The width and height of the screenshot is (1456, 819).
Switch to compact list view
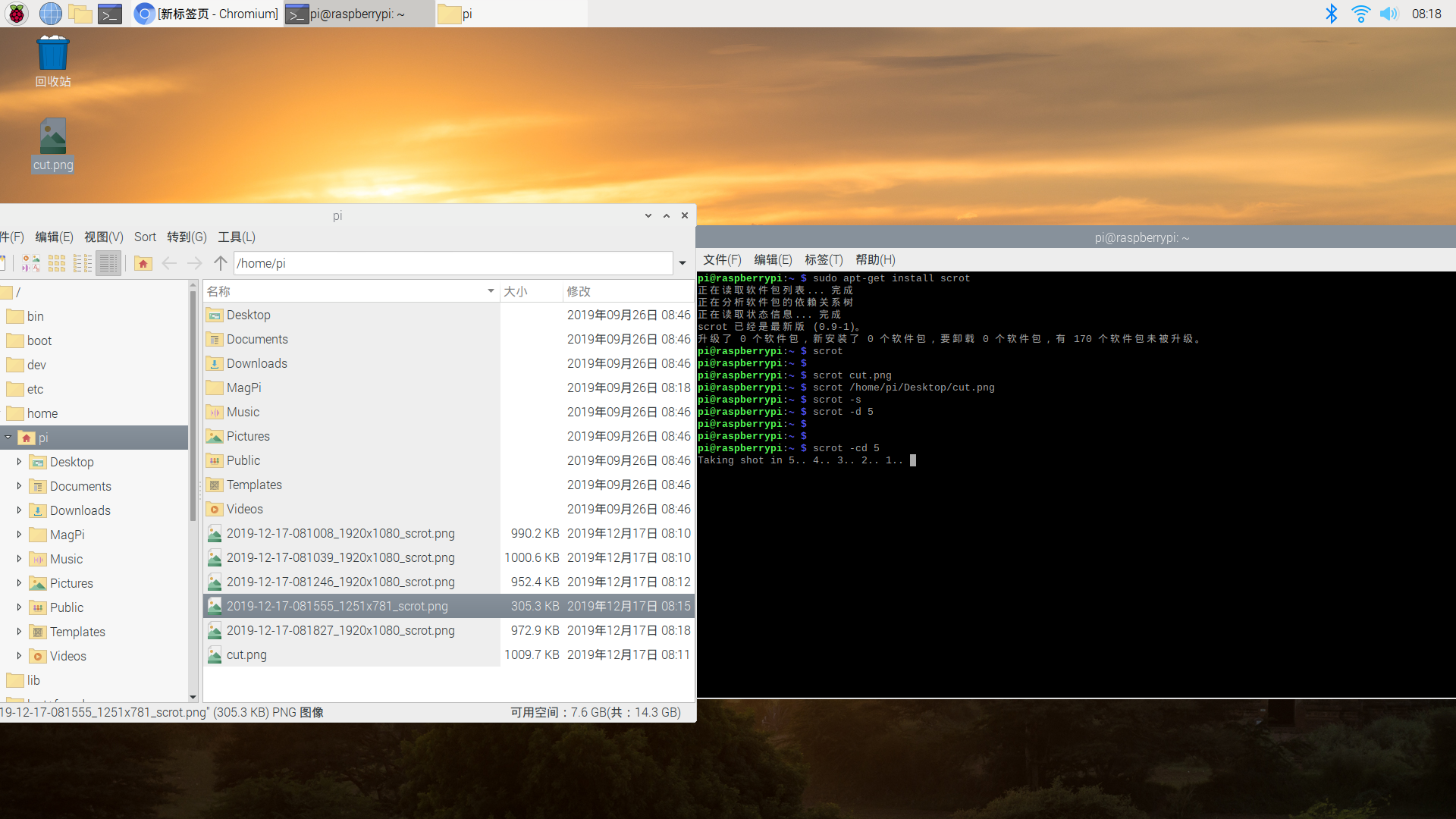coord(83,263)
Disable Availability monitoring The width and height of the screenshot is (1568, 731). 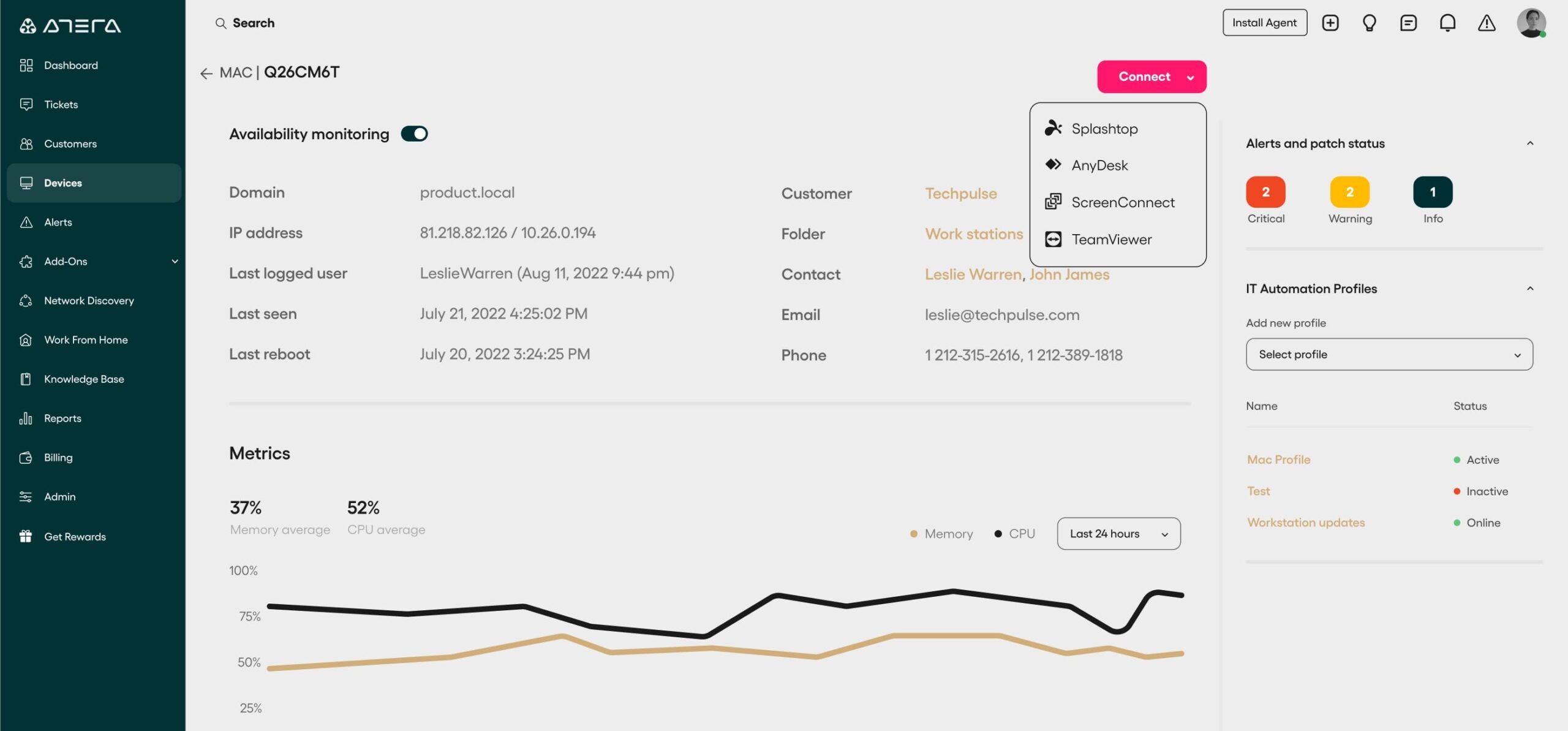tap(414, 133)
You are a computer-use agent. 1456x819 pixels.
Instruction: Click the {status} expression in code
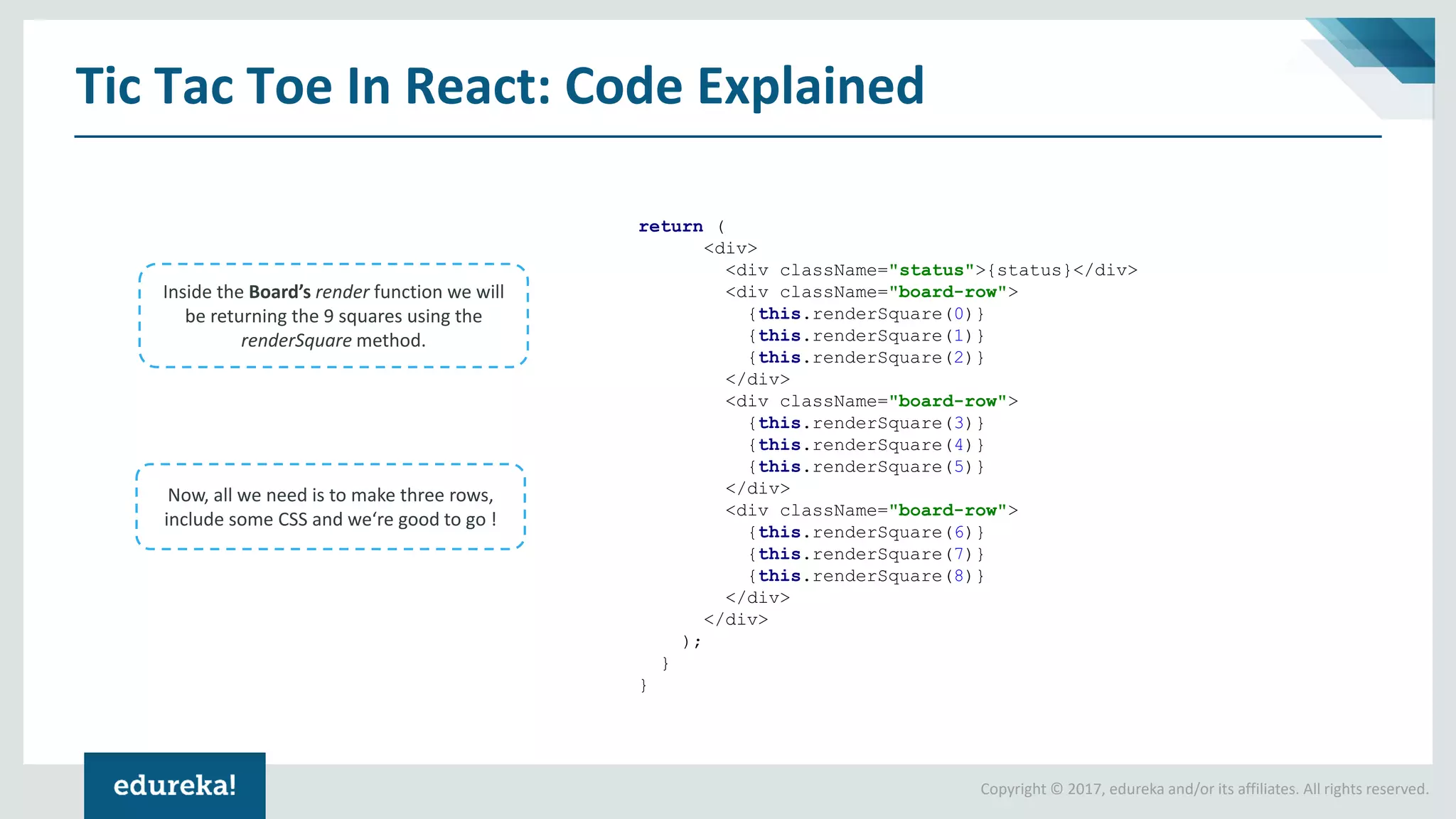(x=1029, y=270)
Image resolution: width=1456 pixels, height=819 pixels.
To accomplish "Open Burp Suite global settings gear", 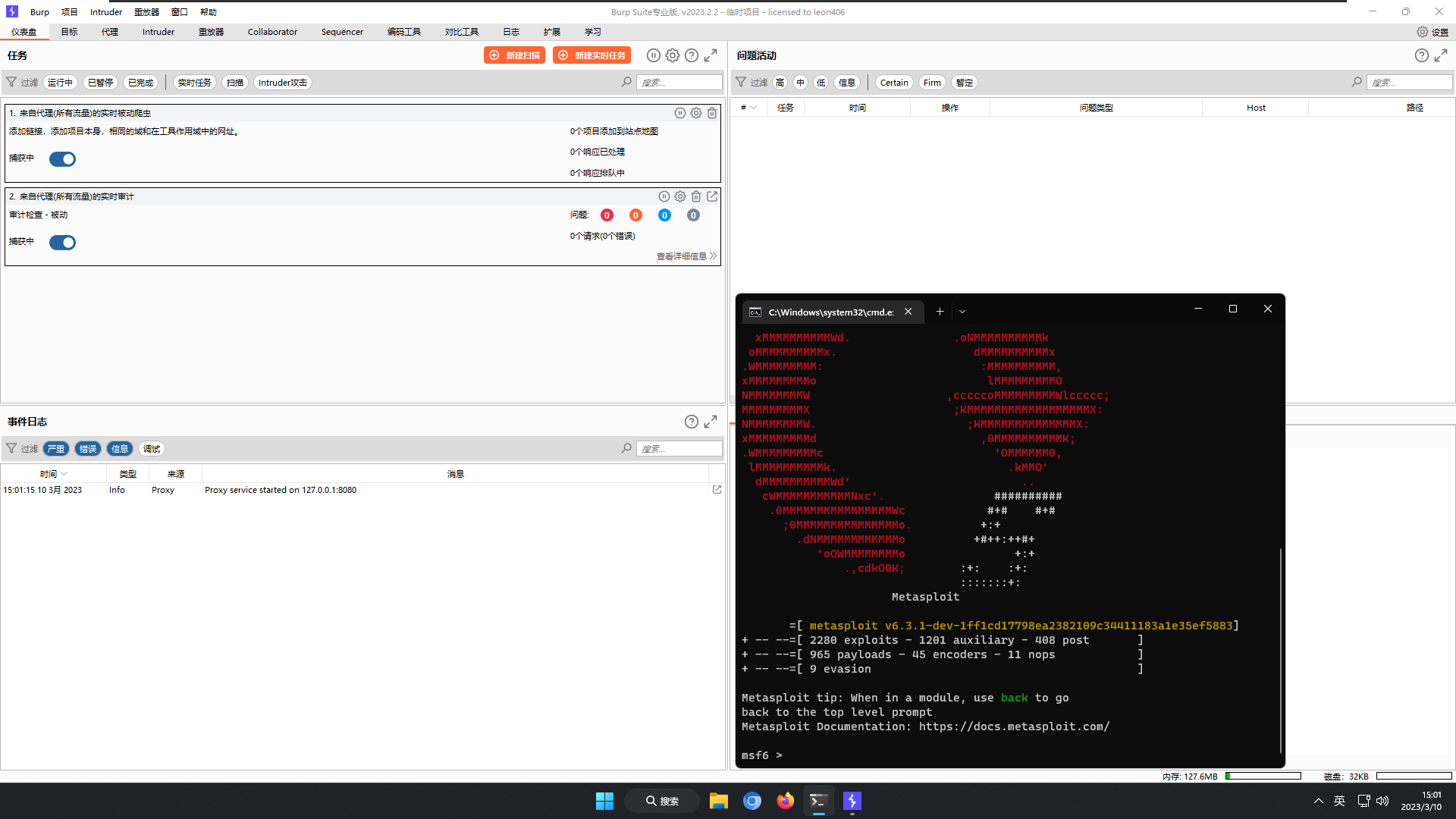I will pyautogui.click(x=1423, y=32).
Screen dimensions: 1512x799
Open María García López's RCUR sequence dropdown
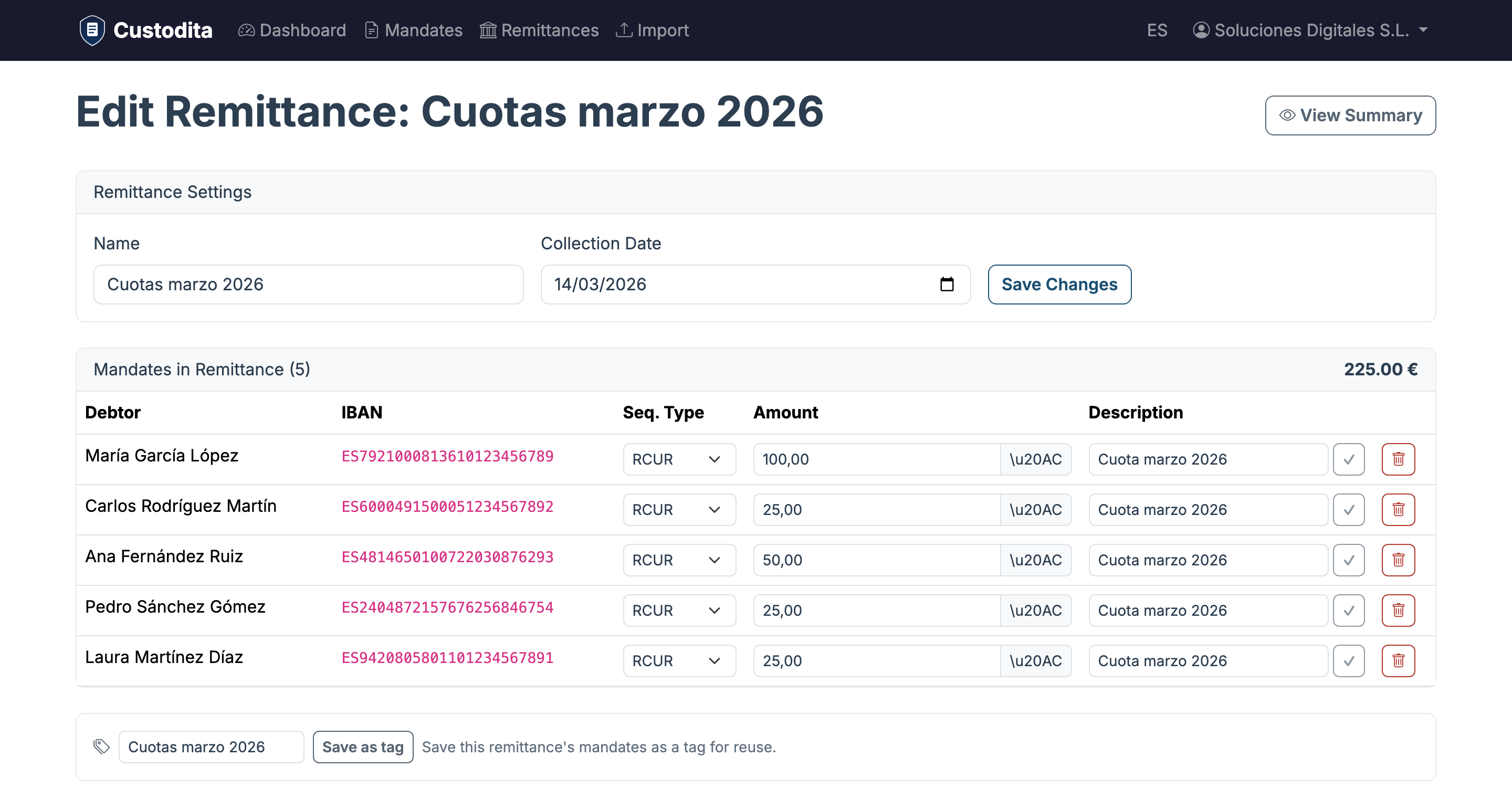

══════════

_EXERCISE DETAILS:_
Your answer must consist solely of the lines from the one containing "Screen dimensions: 1512x799" through the last line of the records above, copied exactly, with every picture left out.

_OUTPUT BELOW:_
Screen dimensions: 1512x799
Open María García López's RCUR sequence dropdown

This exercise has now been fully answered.